In an effort to characterise the various dimensions of activity within the biodiversity informatics landscape, we developed a framework to survey these dimensions for ten major organisations*1 relative to both their current activities and long-term strategic ambitions. This survey assessed the contact between these infrastructure organisations by capturing the breadth of activities for each infrastructure across five categories (data, standards, software, hardware and policy), for nine types of data (specimens, collection descriptions, opportunistic observations, systematic observations, taxonomies, traits, geological data, molecular data, and literature), and for seven phases of activity (creation, aggregation, access, annotation, interlinkage, analysis, and synthesis). This generated a dataset of 6,300 verified observations, which have been scored and validated by leading members of each infrastructure organisation. In this analysis of the resulting data, we address a set of high-level questions about the overall biodiversity informatics landscape, looking at the greatest gaps, overlap and possible rate-limiting steps. Across the infrastructure organisations, we also explore how far each is in relation to achieving its ambitions and the extent of its niche relative to other organisations.
Our results show that when viewed by scope, most infrastructures occupy a relatively narrow niche in the overall landscape of activity, with the notable exception of the Global Biodiversity Information Facility (GBIF) and possibly LifeWatch. Niches associated with molecular data and biological taxonomy are very well filled, suggesting there is still considerable room for growth in other areas, with the Distributed System of Scientific Collections (DiSSCo) and the Integrated European Long-Term Ecosystem Research Infrastructure (eLTER RI) showing the highest levels of difference between their current activities and stated ambitions, potentially reflecting the relative youth of these organisations. iNaturalist, the Biodiversity Heritage Library and Catalogue of Life all occupy narrow and tightly circumscribed niches. These organisations are also amongst the closest to achieving their stated ambitions within their respective areas of activity. The largest gaps in infrastructure activity relate to the development of hardware and standards, with many gaps set to be addressed if the stated ambitions of those surveyed come to fruition. Nevertheless, some gaps persist, outlining a potential role for this survey as a planning tool to help coordinate and align investment in future biodiversity informatics activities. GBIF and LifeWatch are the two infrastructures where there is the most similarity in ambition with DiSSCo, with the greatest overlap concentrated on activities related to data/content, specimen data and their shared ambition to interlink information. While overlap appears intense, the analysis is limited by the resolution of the survey framework and ignores existing collaborations between infrastructures.

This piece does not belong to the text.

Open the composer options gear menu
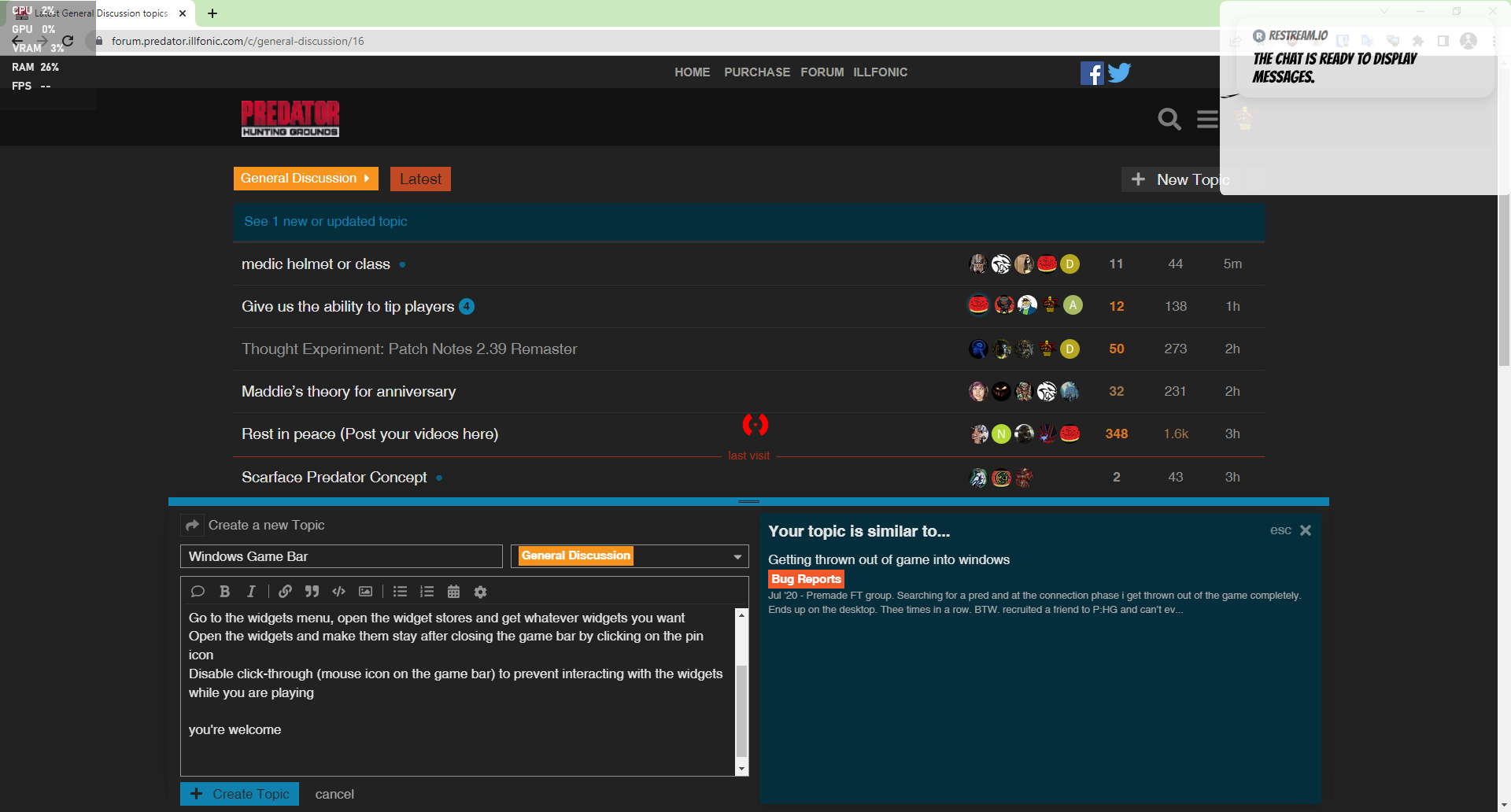 (480, 592)

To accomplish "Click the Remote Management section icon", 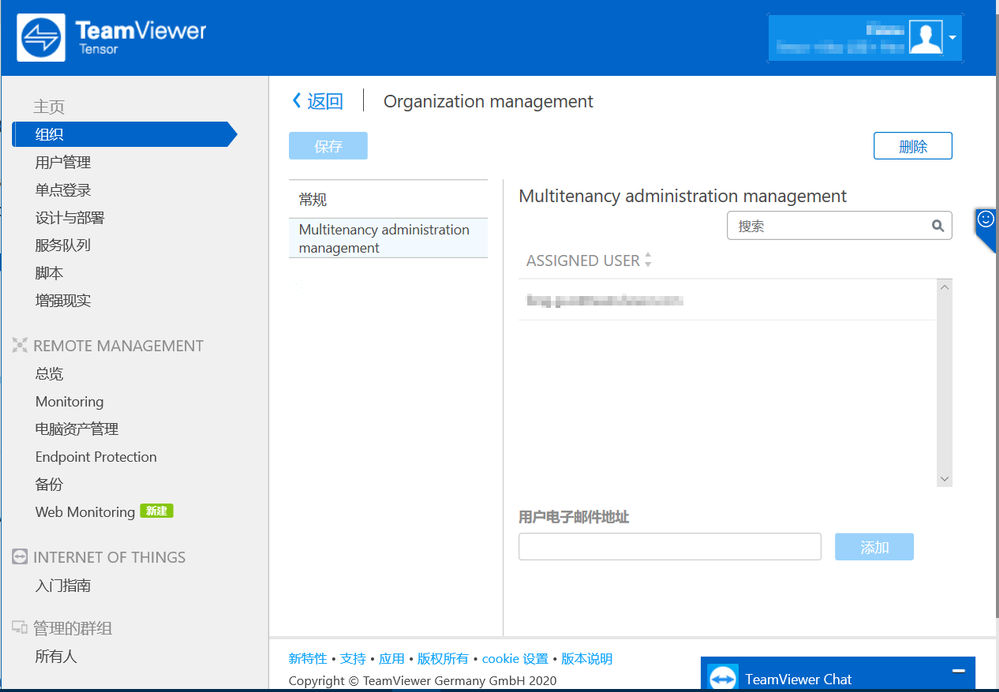I will pos(20,345).
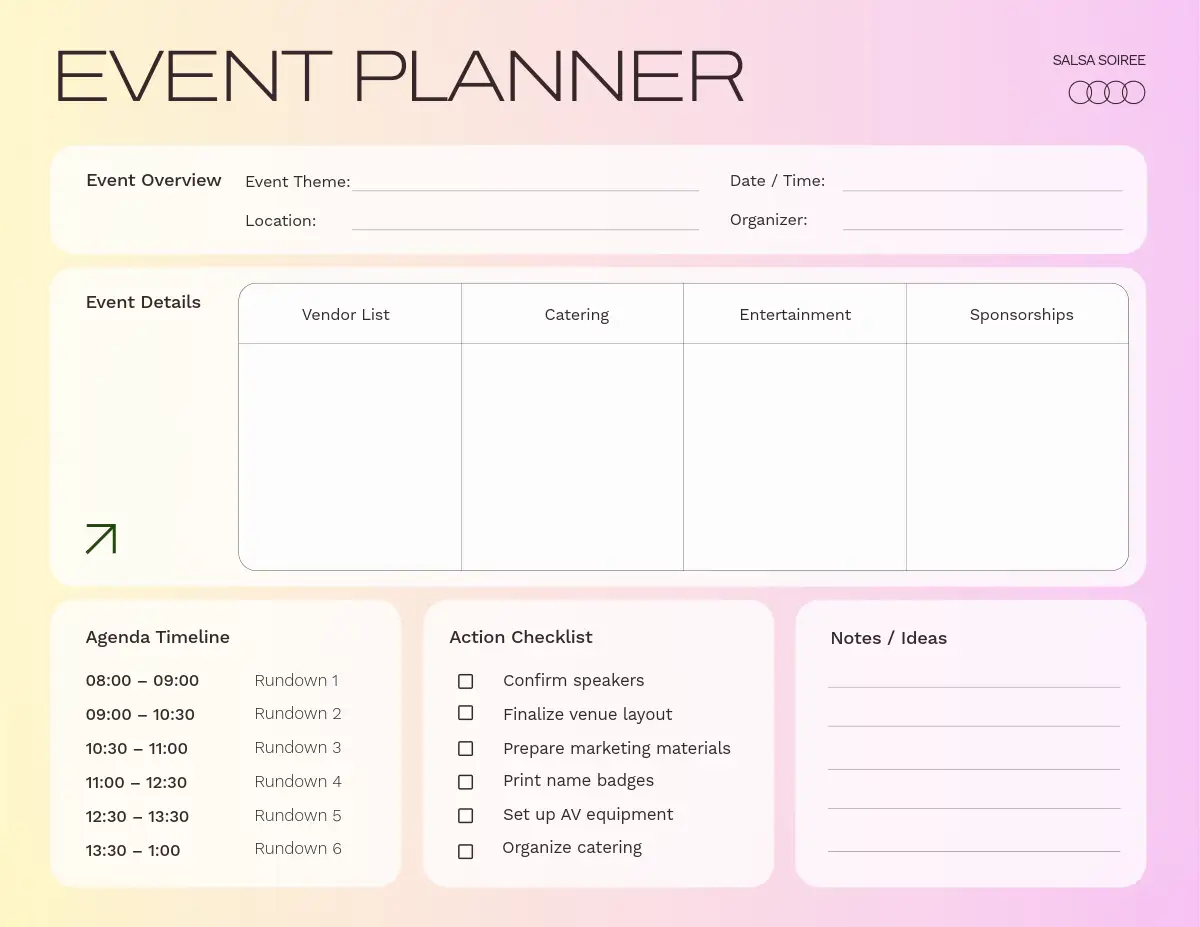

In addition to presenting the results of this survey, we outline our plans to publish this work and a proposal to develop the methodology as an interactive web-based tool. This would allow other projects and infrastructures to self-score their activities and visualise their niche within the current landscape, encouraging better global alignment of activities. For example, our results should make it easier for initiatives to strengthen collaboration and differentiate work when their activities overlap. Likewise, this approach would be useful for funding agencies when targeting gaps in the informatics landscape or increasing the technical maturity of certain critical activities, e.g., to improve immature data standards. While no framework is perfect, we hope to encourage a dialogue on the potential for taking an algorithmic approach to community alignment and see this as a means of strengthening community cooperation when addressing problems that require global cooperation.